▸ Job A: In the listing, from the line with "PACKS (48, 840)" to the line with "Mi cuenta (55, 1036)", swap "Compare" for "Comparar". Return only those lines, with everything else left as is.

Making a Web Scraper to Download Images off the Internet

One afternoon I read on a popular website that http://prnt.sc/ uses sequential 6 character codes to host user images on their website, this made me wonder what was on there.

The next day I made a small bot to scrape the website and collect all images through a range and then the bot could run multiple times to collect more images if necessary. I left the bot running for a couple of hours and here’s what I managed to find, I’m sure I cannot re-host the images but the range I scraped through was gmmlaq for 1,287 images before the bot was IP banned through Cloudflare, fair enough. I took the time to view each image individually.

Here’s What I Saw

  • A drivers licence and matching passport which was expired.
  • A WordPress username and password combination for a web-host reseller which I did not test.
  • Many Many out of context conversations, half of which were in Cyrillic.
  • A teacher seemingly contacting students and recording the fact they did not pick up through skype.
  • Ominous pictures of a tree posted multiple times.
  • Screenshots of video games, mainly Minecraft, Runescape, Team fortress 2 and League of Legends.

▸ Input rows:
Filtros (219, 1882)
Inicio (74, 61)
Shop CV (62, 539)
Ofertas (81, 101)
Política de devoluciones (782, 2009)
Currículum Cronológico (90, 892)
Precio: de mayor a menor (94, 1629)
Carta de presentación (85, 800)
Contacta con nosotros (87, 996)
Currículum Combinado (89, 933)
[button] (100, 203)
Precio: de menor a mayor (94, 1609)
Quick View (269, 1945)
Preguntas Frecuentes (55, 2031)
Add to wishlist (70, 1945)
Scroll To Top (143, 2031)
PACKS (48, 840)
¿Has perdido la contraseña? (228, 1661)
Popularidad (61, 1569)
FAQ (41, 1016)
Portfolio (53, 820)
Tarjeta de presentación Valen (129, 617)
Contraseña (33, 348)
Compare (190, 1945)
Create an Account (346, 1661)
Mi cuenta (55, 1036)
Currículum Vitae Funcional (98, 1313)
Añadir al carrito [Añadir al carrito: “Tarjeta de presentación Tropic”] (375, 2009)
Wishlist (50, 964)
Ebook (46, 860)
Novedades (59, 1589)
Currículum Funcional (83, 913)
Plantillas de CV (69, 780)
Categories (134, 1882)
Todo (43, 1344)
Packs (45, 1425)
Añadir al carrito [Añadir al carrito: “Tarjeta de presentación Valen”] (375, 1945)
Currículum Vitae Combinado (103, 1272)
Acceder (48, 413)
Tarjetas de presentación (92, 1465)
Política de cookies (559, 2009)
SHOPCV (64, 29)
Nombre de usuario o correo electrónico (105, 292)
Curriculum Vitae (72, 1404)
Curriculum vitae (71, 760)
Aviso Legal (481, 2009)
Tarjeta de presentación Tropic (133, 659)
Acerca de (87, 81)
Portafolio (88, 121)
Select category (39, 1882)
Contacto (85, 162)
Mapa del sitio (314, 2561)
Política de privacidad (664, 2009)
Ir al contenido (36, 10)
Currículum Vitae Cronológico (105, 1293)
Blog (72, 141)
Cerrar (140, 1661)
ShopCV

▸ Job B: Extend the write-up about scraping images from prnt.sc, picking up right after its last sentence.

▸ Expected answer A:
PACKS (48, 840)
¿Has perdido la contraseña? (228, 1661)
Popularidad (61, 1569)
FAQ (41, 1016)
Portfolio (53, 820)
Tarjeta de presentación Valen (129, 617)
Contraseña (33, 348)
Comparar (190, 1945)
Create an Account (346, 1661)
Mi cuenta (55, 1036)

▸ Expected answer B:
  • A lot of backend-databases of usernames and email addresses for customers and users, in fact, they are a large proportion of the screenshots.
  • A lot of SEO spam.
  • A conversation between two users through skype debating over banning an influencer from their platform for fake referrals.
  • About 2 lewd photos.
  • A few hotel confirmations.
  • Whole credit card information including CVV and 16 digit number.
  • A spamvertising campaign CMS platform.
  • A gambling backend database disabling access to games for specific users.
  • One 4×4 pixel image and One 1×47 pixel image.

What Did we Learn?

  • Stuff like this, particularly URLs should not be sequential.
  • A lot of users on the platform see the randomness of the URL as sufficient security however, its undermined by the fact the website can be scraped sequentially.
  • They did eventually ban the bot after 1,287 images, which is probably closer to 1,500 images before testing however Cloudflare seems to be the one preventing access, so it may be a service they offer.
  • A lot of users on the platform are web developers and use every trick in the book to boost their numbers.
  • A lot of users are Eastern European and American.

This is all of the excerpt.